3 Cargill innovations that support healthier diets
September 26, 2018
As consumer preferences and nutrition requirements change, Cargill is helping food and beverage makers adapt their products.
Cargill, a producer of ingredients in many items found on grocery store shelves, has more than 1,000 food scientists and technologists that work with food and beverage companies worldwide to formulate healthier foods. Our experts work closely with customers to maintain the product’s taste, convenience, shelf life and affordability.
Here are three Cargill innovations aimed at health-conscious consumers:
1. Alternative sweeteners
According to a recent International Food and Ingredients Council study, three in four consumers say they’re trying to limit or avoid sugars.
But they still want sweetness.
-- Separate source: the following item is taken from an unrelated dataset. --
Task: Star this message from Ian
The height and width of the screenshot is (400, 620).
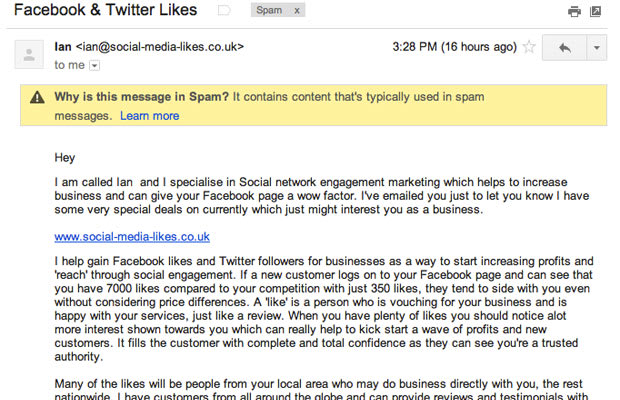Action: pos(529,47)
As the focus on sugar reduction intensifies, Cargill’s new EverSweet™ sweetener, which is made with the same sweet parts that are found in the stevia leaf, offers a new choice for zero-calorie food and beverages.
The market for low- and zero-calorie sweeteners, historically dominated by artificial sweeteners like aspartame, sucralose and saccharin, has seen a rise in alternatives like stevia and erythritol. These alternatives are gaining popularity in healthy snacks, soft drinks, dairy products and cereals to name a few.
Cargill’s fermentation process for EverSweet requires a simple sugar source, which can be sourced from sugar cane or corn, and a specially crafted baker’s yeast to produce the best-tasting steviol glycosides found in the leaves of the stevia plant. The steviol glycosides react with sweetness receptors on the tongue like sugar does, but without calories or blood sugar spikes.
2. Low-saturate canola oil
Already relatively low in saturated fat compared to other oils such as palm or coconut, Cargill saw the potential for canola oil to have even less saturated fat. So we created a variety of canola seeds that delivers oil containing 4.5 percent saturated fat, a significant reduction from the 7 percent saturated fat content that is standard in most canola oil.
For the past five years, Cargill has been working with farmers in Canada to field test the latest generation of seeds as we worked to perfect the genetic profile. The next generation of Clear Valley® low-saturate high-oleic canola oil is now available for food makers to test.
We didn’t stop there. Earlier this year, Cargill announced a partnership with Precision BioSciences to use its ARCUS® genome-editing technology to further reduce saturated fat in canola oil. It’s an exciting development because products made with the new oil– particularly fried foods – may be able to use front-of-package nutrient content claims on saturated fat levels, such as “Low in Saturated Fat,” depending on their overall nutritional profile.
3. Low-sodium solutions
Research indicates that a diet with lots of potassium-rich foods may help alleviate conditions such as hypertension. Cargill’s Potassium Pro® potassium chloride functions much like salt and provides a salty taste, so it’s an easy swap that can lower the sodium content in a wide range of foods by up to 50 percent while increasing potassium levels.
Alberger® salt crystals, a Cargill exclusive product, are a hollow pyramid shape instead of the traditional cube granulated salt shape. The large surface area and low bulk density allow the salt to adhere better to a product like French fries and Alberger's rapid solubility provides an initial salty flavor burst with less sodium.